Ralph was, however, renowned as the finest flopper in the Pacific
Northwest. Whatever his other failings, Ralph could still spot a
tourist in a rental car a block away and be bouncing off the fender
in the wink of an eye. Many an out-of-town visitor, visions of
exploding insurance premiums numbing his brain, had silently
thanked God that the old guy was miraculously unhurt as they slipped
him fifty bucks and sent him limping on his way. The Lord provides in
mysterious ways.
Little
or nothing was known of Nearly Normal Norman's background. Different
days produced different stories. My inquiries as to his family's
state of origin had on successive attempts been met with Rhode
Island, Indiana, and Sri Lanka. While his vast store of esoteric
knowledge suggested a formal education, Norman was less than
forthcoming with any usable facts. A pair of the most seriously
unhinged eyes since Rasputin coupled with a heavily muscled
six-foot-six frame precluded insistent inquisitiveness from all but
the most seriously addled.
"Nice
crowd out in the parlor."
"They're
all right," commented Harold quickly.
"They
got no bugs. They don't steal things or cause no trouble. That's all
we ask, Leo. We just give 'em a roof over their heads for a while.

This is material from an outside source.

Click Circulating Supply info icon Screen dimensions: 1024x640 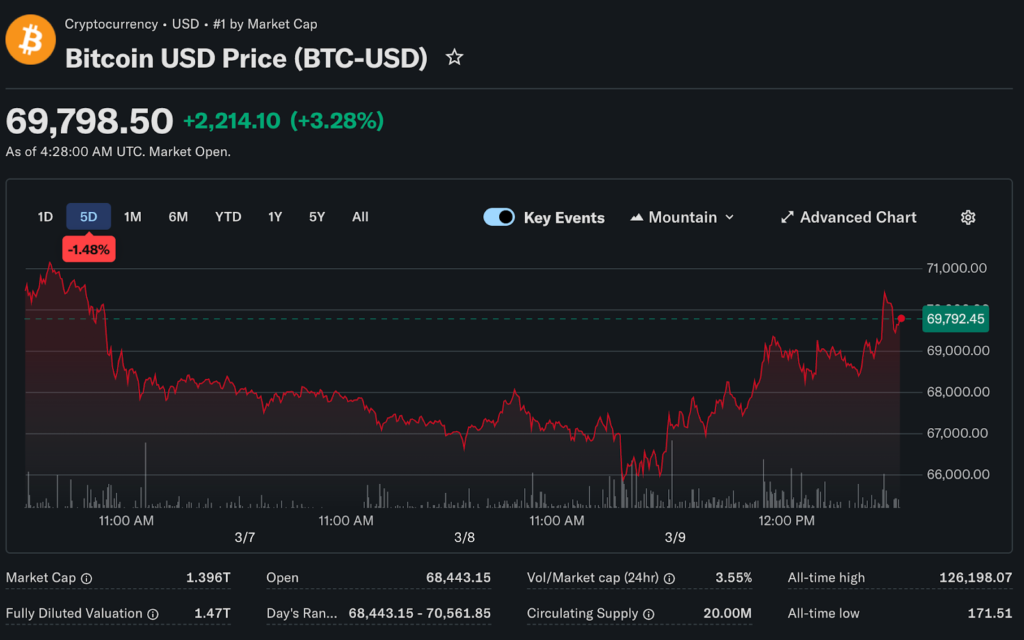[648, 614]
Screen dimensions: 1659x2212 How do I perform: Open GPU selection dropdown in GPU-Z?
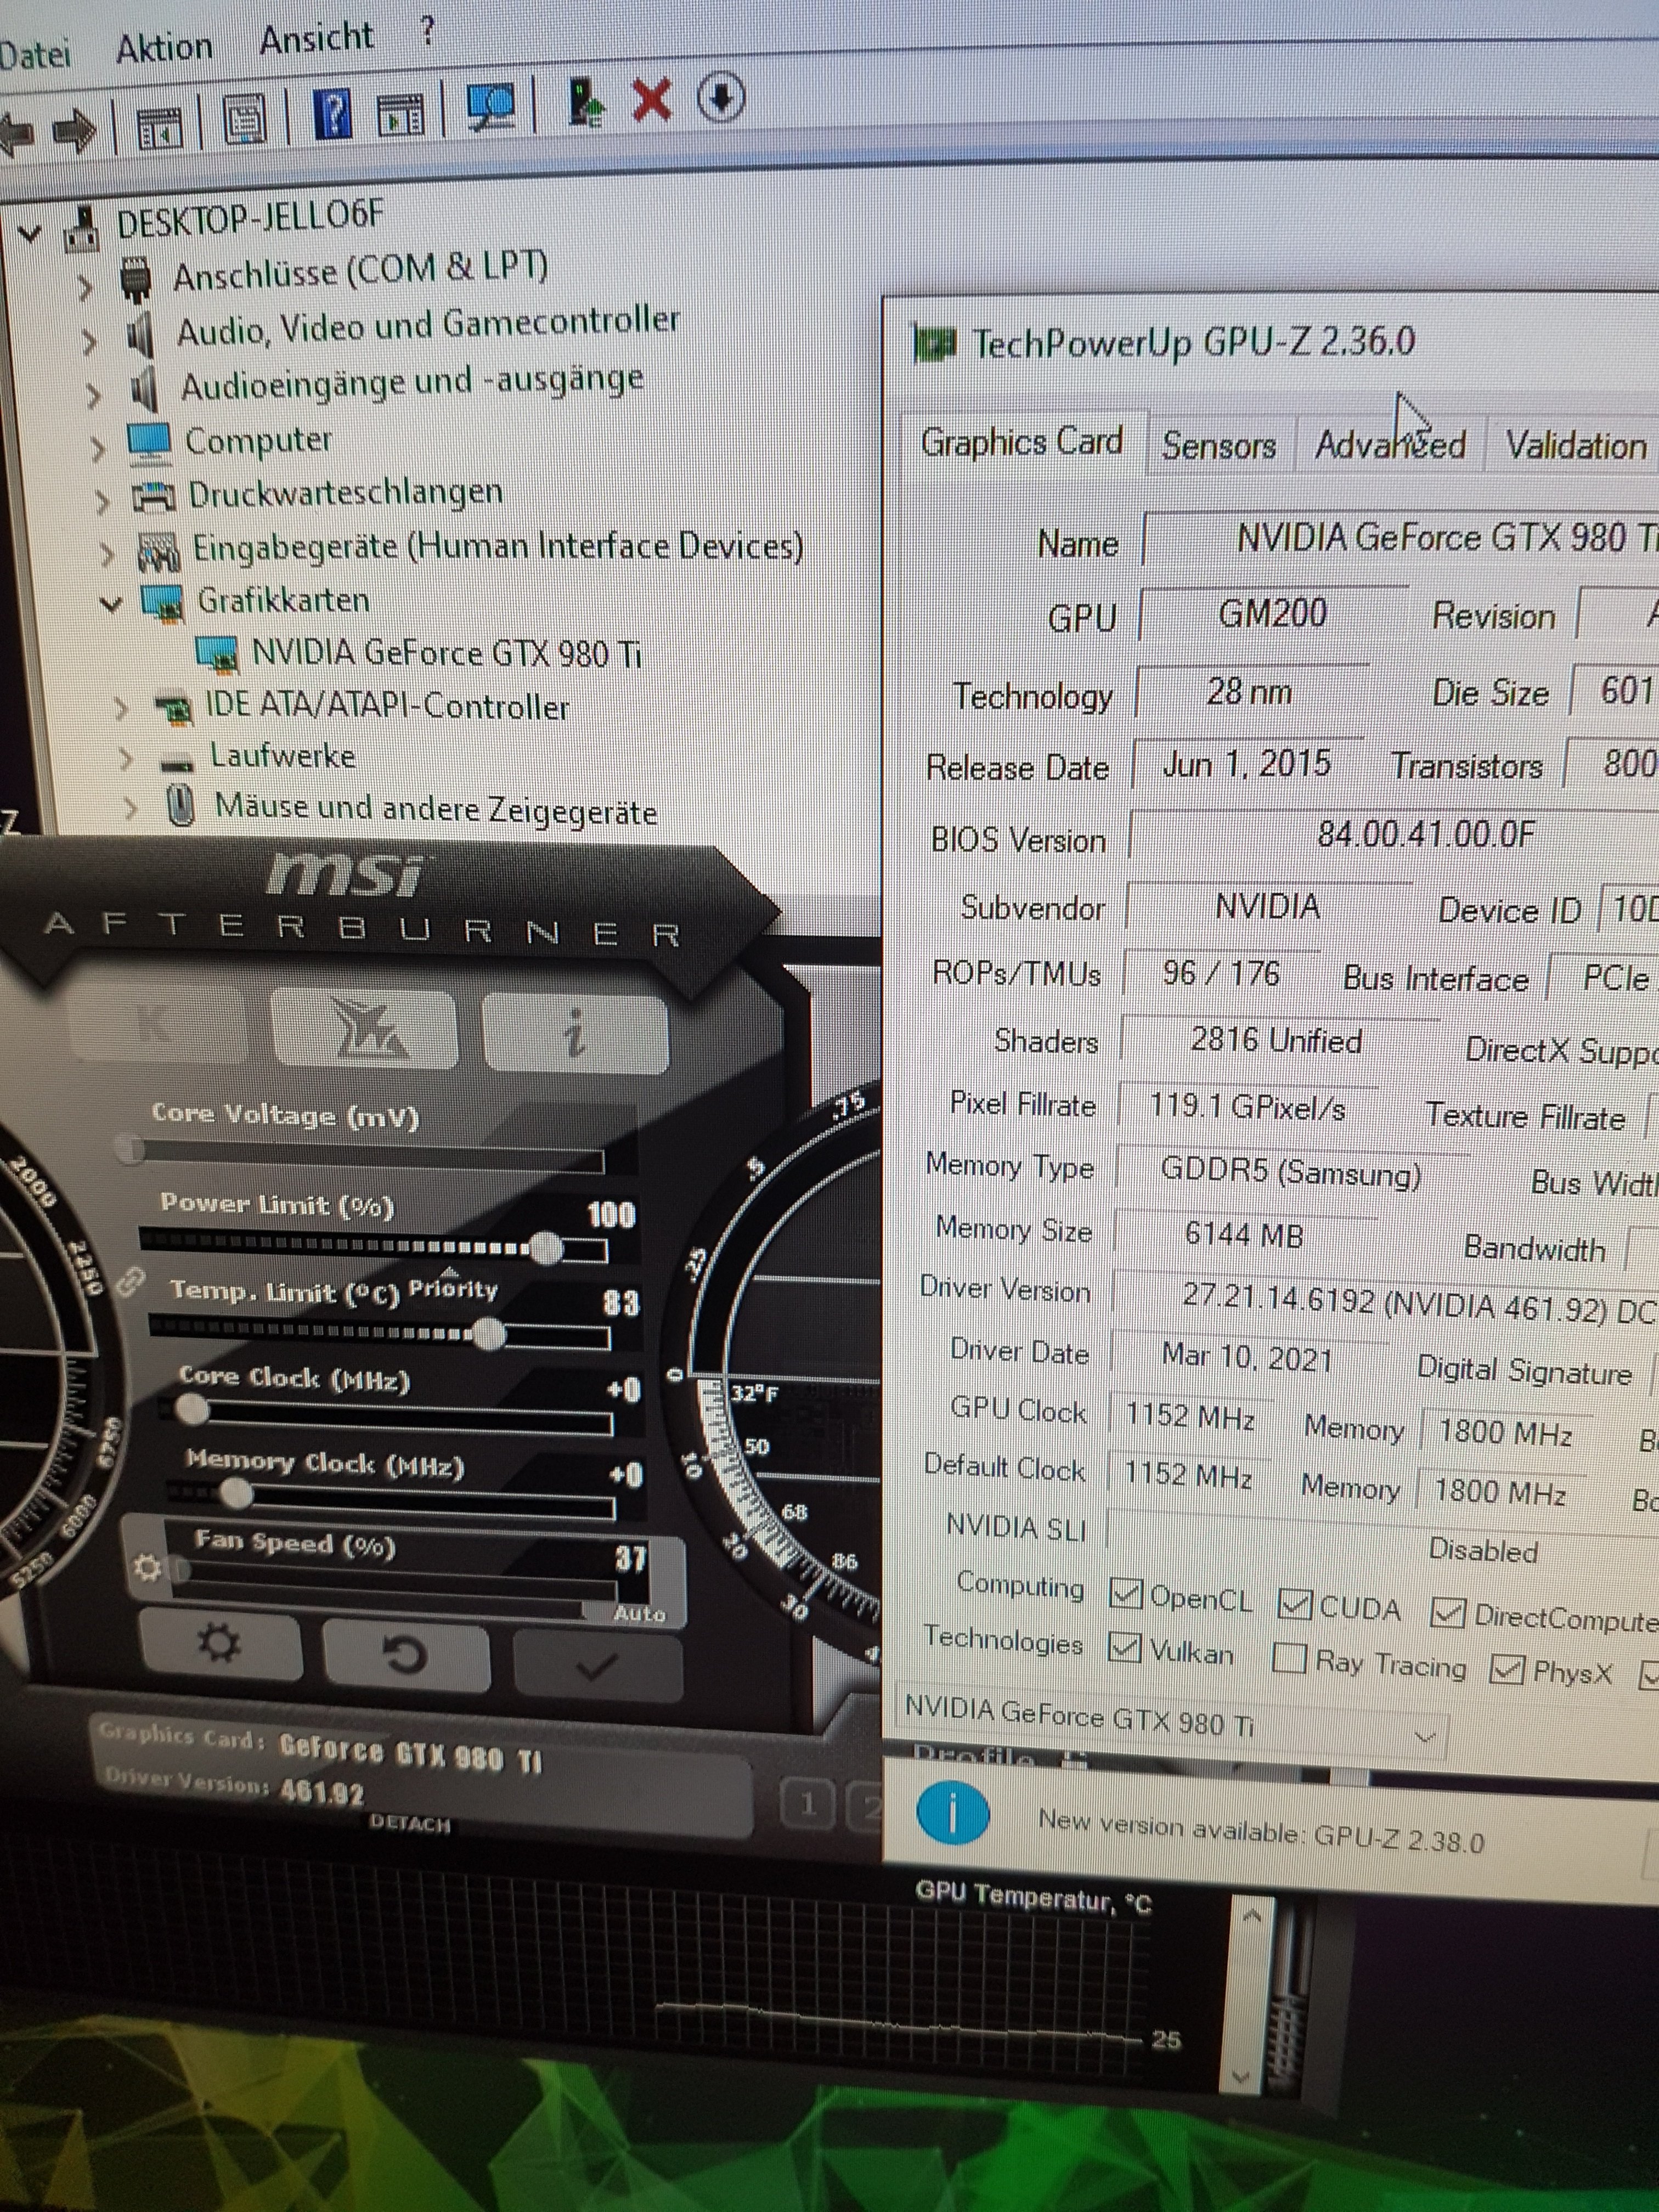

No
questions asked.
If
they wanted a fucking sermon they'd go to the Mission. If they fuck
up, they work it out with Norman," added George with just enough
zing to let me know that he didn't want to hear any jokes about the
boarders.
"And
pizza," said Ralph.
"Yeah,
we give 'em pizza too," agreed George.
"We
give everybody pizza," Ralph said with obvious pride.
When
I looked confused, they pulled me over to the rear door. The entire
back porch was hip deep in empty Domino's boxes.
"Summer
Special," said Harold. "It was Ralph's idea. He found the
first handful."
I
looked to George for confirmation. He shrugged.
"Believe
it or not," he confirmed.
"There's
a coupon for a free small pizza in every box they deliver."
"So
you guys buy one and then—" I started.
"We
don't buy squat," said George. "The solid citizens, they
don't give a shit; a small pizza ain't worth crap to them. They throw
the coupons out with the box when they're done. We just go out after
dinner and liberate the coupons from the containers."
Experience
had taught me that liberation meant scrounging, and container meant
dumpster.
This
talk of food had touched a nerve in Norman, who exited to the porch
and began digging through the collected boxes in search of a snack.
"How's
it going, Norman?" I asked.
"There
used to be a hippopotamus on Madagascar the size of a dog," he
said without interrupting his forage.
George
shrugged. "He's into animals lately." "What does
Domino's think of this loaves-and-fishes program of yours?" I
asked.
"After
a few nights, they wouldn't deliver anymore," said Ralph.
"That
was until we sicced Mr. James on them," added Harold.
"He
said the coupons were an implied contract."
"And?"
"And
he called the main office and threatened them. Threatened to get the
media, involved. You know, discrimination," George continued.